• ENTRIES SUPPLIED:
:::
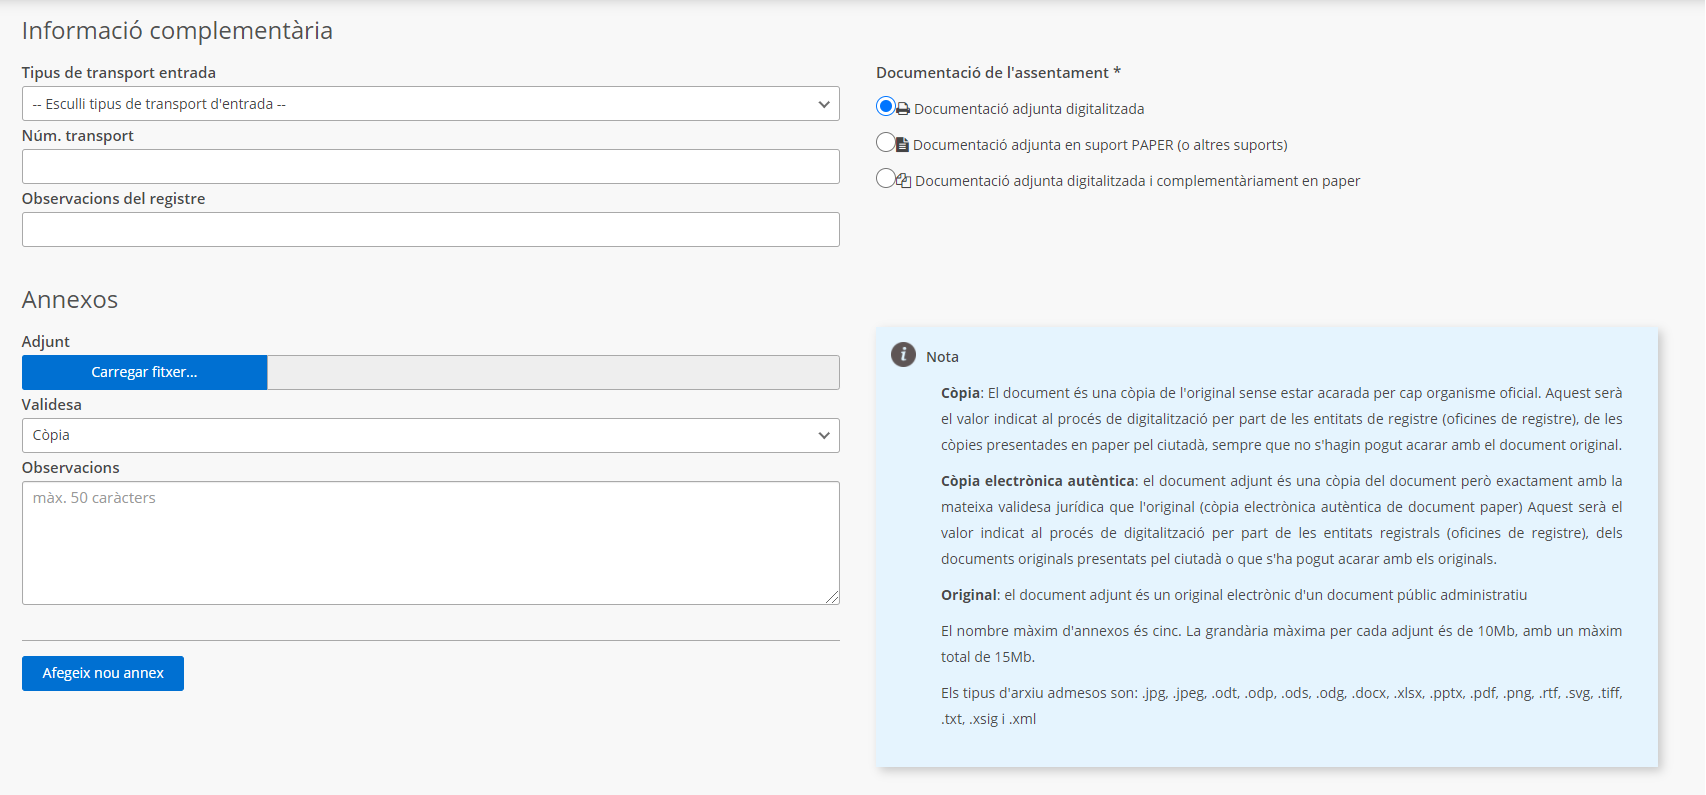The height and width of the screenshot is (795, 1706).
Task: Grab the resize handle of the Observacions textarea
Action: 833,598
:::
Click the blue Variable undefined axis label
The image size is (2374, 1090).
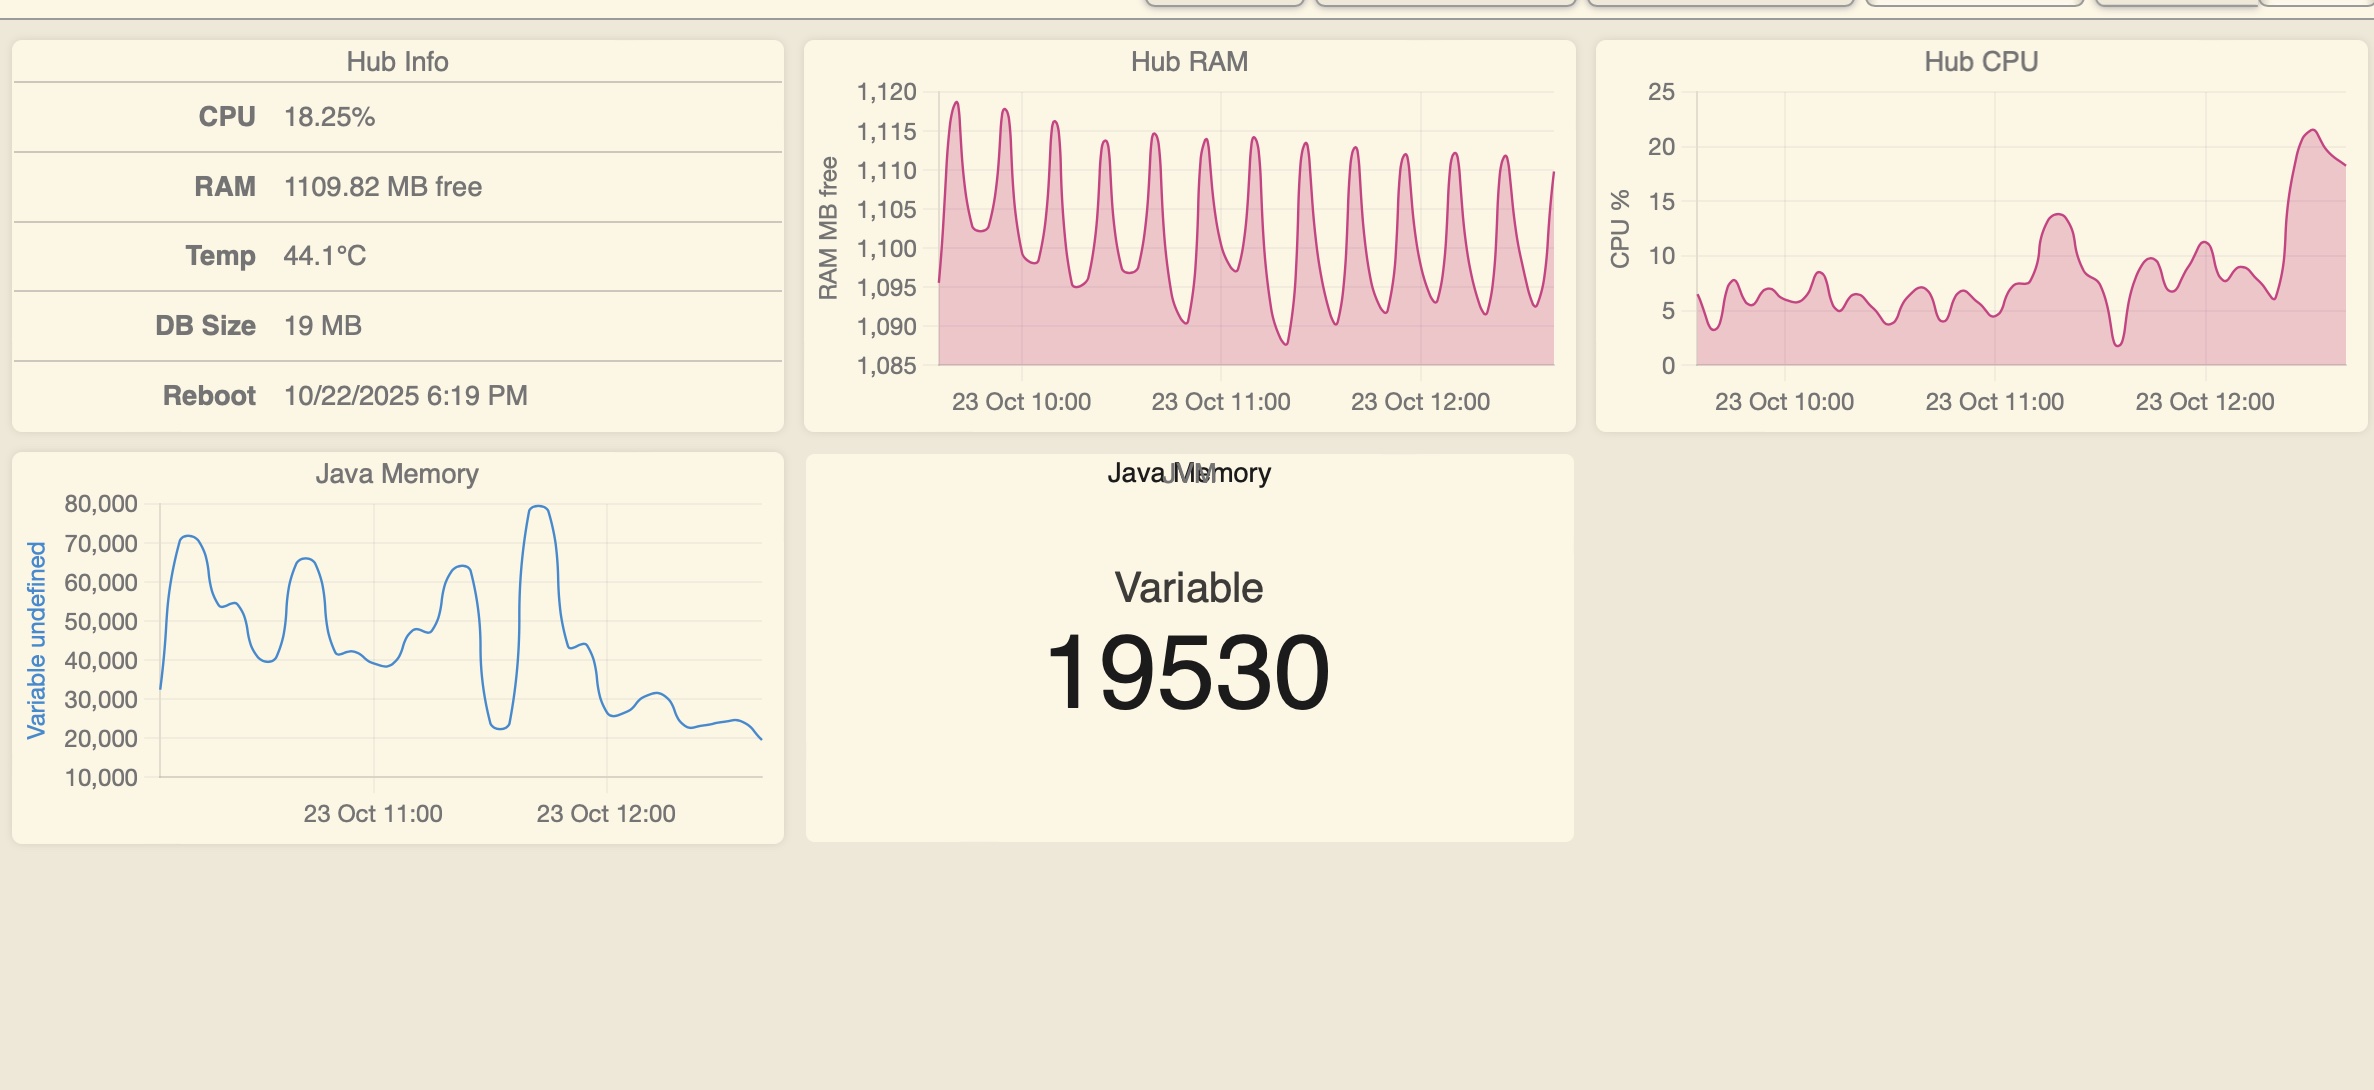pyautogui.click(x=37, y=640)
:::
• EXERCISE REQUIREMENTS: Rename "Observacions" to "Comentaris" in the material between the lines holding "The height and" and "Action: 833,598", inclusive, and return only those lines, otherwise unchanged and with the pictures left out.

• THE REPLY:
The height and width of the screenshot is (795, 1706).
Task: Grab the resize handle of the Comentaris textarea
Action: 833,598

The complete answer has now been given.